I look down at myself—I have the clothes I’m wearing, crusted in salt, and precious little else. I can’t afford to wastemy knife on a failed attempt—a sailor never gives up her knife. “An apple?” I ask, wincing at the suggestion. We have so few, and a full night and a day left—my belly’s already gnawing on itself, demanding another.

“What about a lock of your hair?”

I blink at him. “My hair?”

“It’s beautiful,” he says. “But it doesn’t matter what I think. You must like it, or you’d cut it just short enough to braid, instead of having it most of the way down your back. Must be a pain to wash it when it’s that long, and there wasn’t a shower aboard your ship—not that I saw, anyway.”

We look at each other for a long moment. I’m realizing he’s been paying more attention to me than I thought, and he’s realizing he’s admitted that.

And I’m also wondering if he’s thought about me washing my hair. His poker face is promising me he hasn’t.

Wordlessly I pull my knife from my pocket, flick out the blade, and use it to cut off the tip of my braid, careful to keep my leather band tight around the end. Lifting the pinch of hair, I rub finger and thumb together, and like snippets of golden thread, the scraps of hair are whipped away on the breeze. I try to see whether they vanish, like a magician’s would, but they’re too fine for me to tell.

“Good,” says Leander simply. He tilts his head, looking at nothing in particular, and frowns. “Huh, interesting. It’s like they can’t even see you. Like you’re invisible to them.”

My jaw aches, and I realize I’m clenching my teeth. “Great.”

“I’ve truly never seen anything like it. You’re unique, Selly—it’s fascinating. I’m going to point them at you. If you think you see any, make a respectful request.”

“How will I see them?” I ask.

He grins. “You see them by closing your eyes.”

“You what?” This is new advice.

“Focus on the sounds around you,” Leander says softly. “The waves, the water breaking against the boat. The sail flapping. Whatever that clicking noise is.”

“It’s the oar against the stern,” I supply.

“Doesn’t matter, just notice it. This is your place. Be a part of it.
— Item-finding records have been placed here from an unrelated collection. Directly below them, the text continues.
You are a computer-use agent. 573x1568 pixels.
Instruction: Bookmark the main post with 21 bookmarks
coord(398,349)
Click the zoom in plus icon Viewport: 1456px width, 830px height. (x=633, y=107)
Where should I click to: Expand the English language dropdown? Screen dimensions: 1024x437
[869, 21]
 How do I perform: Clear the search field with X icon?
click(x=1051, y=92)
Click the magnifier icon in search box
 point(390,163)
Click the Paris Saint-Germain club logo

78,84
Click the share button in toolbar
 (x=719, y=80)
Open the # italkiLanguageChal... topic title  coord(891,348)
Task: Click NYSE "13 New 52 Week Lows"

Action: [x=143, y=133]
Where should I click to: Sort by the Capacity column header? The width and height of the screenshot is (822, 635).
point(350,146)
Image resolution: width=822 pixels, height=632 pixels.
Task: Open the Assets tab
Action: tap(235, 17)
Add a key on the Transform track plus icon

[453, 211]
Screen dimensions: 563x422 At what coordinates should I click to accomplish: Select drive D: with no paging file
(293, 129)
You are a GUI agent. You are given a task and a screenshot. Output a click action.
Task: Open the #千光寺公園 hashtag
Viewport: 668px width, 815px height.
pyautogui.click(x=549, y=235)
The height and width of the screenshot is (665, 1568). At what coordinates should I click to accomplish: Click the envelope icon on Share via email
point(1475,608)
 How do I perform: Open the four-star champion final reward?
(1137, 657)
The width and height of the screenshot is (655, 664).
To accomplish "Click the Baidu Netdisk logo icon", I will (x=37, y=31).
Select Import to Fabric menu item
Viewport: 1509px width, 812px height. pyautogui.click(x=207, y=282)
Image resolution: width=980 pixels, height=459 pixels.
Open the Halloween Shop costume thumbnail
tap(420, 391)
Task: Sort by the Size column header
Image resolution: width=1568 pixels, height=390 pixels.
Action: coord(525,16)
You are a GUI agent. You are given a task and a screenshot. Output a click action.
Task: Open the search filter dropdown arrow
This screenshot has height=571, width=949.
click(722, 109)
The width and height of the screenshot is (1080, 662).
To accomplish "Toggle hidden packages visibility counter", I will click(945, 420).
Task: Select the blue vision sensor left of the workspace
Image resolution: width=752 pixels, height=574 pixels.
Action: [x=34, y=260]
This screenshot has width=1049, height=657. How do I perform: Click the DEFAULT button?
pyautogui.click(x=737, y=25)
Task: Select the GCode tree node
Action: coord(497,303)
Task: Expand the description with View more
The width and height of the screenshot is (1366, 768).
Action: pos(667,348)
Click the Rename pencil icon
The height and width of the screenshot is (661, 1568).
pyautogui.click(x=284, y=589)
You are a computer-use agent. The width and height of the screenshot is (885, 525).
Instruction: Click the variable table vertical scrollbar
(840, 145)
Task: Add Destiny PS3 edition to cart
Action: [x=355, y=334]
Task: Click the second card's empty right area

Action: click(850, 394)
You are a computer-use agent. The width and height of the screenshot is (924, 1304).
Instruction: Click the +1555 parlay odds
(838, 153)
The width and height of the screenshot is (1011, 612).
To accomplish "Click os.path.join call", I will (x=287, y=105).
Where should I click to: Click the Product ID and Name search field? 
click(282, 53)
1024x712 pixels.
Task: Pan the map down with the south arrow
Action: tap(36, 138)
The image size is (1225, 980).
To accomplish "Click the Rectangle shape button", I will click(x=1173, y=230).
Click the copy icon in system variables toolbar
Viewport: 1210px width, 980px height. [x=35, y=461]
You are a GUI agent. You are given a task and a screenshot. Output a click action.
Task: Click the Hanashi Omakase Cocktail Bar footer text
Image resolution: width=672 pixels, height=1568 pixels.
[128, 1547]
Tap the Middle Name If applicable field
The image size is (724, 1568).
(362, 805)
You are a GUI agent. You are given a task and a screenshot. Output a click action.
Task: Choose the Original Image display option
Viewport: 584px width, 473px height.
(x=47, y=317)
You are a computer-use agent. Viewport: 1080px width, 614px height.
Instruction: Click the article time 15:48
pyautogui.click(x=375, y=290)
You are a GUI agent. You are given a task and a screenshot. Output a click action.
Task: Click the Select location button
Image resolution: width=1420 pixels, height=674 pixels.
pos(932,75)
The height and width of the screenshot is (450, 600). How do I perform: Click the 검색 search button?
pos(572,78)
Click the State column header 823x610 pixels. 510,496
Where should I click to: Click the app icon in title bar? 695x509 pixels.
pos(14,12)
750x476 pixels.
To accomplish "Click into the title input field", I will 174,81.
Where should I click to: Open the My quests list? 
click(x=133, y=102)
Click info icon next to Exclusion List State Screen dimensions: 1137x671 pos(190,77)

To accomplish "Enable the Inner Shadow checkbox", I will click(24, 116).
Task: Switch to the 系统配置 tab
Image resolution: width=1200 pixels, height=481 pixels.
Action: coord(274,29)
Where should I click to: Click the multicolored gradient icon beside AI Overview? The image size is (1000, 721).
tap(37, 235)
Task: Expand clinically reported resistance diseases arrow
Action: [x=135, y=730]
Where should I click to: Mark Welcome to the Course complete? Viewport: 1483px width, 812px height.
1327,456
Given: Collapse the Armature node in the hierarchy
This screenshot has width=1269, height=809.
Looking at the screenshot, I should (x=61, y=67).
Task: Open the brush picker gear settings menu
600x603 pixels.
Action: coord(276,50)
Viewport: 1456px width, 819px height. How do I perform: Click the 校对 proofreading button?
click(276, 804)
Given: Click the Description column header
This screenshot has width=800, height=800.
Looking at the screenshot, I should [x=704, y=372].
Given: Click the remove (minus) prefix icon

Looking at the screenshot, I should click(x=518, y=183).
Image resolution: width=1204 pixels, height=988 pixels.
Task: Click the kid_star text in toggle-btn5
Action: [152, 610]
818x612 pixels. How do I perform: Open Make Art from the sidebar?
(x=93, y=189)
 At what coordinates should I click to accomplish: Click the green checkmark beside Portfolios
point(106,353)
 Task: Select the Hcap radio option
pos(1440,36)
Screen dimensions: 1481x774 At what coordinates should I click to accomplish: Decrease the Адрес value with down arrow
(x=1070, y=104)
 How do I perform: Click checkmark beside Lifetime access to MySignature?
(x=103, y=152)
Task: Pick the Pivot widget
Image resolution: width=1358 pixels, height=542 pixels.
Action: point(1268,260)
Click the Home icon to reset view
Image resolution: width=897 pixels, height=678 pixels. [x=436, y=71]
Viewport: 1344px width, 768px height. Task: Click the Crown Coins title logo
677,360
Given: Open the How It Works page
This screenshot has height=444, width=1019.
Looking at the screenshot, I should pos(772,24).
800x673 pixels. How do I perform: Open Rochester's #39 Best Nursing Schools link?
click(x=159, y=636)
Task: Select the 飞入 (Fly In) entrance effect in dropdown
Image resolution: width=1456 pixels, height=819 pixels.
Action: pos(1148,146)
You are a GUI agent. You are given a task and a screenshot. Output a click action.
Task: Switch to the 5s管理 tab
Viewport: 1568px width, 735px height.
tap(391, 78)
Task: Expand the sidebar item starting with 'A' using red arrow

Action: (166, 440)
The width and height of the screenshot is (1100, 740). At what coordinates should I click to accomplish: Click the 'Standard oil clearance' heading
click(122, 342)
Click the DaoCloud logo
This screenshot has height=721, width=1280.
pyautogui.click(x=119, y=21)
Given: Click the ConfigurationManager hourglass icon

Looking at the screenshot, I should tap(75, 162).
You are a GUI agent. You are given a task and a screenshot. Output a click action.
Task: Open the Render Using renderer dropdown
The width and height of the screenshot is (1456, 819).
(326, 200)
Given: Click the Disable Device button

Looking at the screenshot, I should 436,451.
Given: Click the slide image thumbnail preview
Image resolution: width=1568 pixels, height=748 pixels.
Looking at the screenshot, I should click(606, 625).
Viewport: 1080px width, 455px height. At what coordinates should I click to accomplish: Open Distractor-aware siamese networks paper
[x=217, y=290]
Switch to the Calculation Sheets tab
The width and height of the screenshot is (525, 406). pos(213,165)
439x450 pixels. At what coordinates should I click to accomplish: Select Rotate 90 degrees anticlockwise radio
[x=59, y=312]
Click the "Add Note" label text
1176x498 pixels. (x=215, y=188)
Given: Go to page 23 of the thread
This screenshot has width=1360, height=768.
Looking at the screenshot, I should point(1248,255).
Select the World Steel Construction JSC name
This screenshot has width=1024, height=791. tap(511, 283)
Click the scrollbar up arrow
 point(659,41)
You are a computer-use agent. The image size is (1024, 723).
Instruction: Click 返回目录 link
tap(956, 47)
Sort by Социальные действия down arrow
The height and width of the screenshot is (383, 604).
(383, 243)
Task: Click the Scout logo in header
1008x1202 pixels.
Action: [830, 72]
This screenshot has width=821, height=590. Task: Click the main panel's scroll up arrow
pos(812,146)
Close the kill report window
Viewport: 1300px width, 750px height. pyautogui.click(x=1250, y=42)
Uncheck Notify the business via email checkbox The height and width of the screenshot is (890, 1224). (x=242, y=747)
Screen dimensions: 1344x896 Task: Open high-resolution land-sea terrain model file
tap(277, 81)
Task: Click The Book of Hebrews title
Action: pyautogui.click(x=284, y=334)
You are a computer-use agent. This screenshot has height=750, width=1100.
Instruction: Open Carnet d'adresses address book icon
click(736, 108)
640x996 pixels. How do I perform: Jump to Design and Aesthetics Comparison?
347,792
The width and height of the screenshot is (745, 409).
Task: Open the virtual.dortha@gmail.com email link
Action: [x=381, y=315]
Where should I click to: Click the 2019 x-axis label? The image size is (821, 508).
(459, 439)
Hear your own breath and focus on sounds, nothing else.”

“Do you do this every time?” I ask quietly, trying to ignore the way the dried salt on my skin is suddenly itching, the way my lashes want to lift so I can check everything’s as I left it, check if he’s looking at me.

“No,” he murmurs, and I hear his smile. “But I’m exceptional, didn’t you know? Focus on the sounds, sailor.”

So I do, and after a few moments I’m surprised by how many more of them there are than I’d noticed. How many layers there are to all the noises around me. I thought it was silent out here, but it’s as complex and many-voiced as the bands I heard on the gramophone across the water, just a couple of nights ago.

“Now, without opening your eyes,” Leander says quietly, “push your mind out. You know what’s there without looking. The shape of my body sitting next to you, the shape of the boat. The planks under you. The mast up ahead, the curve of the sail, Keegan in the bow.”

I try to imagine these things, sketching them into the darkness around me, the sunlight playing across my eyelids. I don’t picture them in color, but rather as white lines roughly drawn in chalk. The sounds almost bring them to life.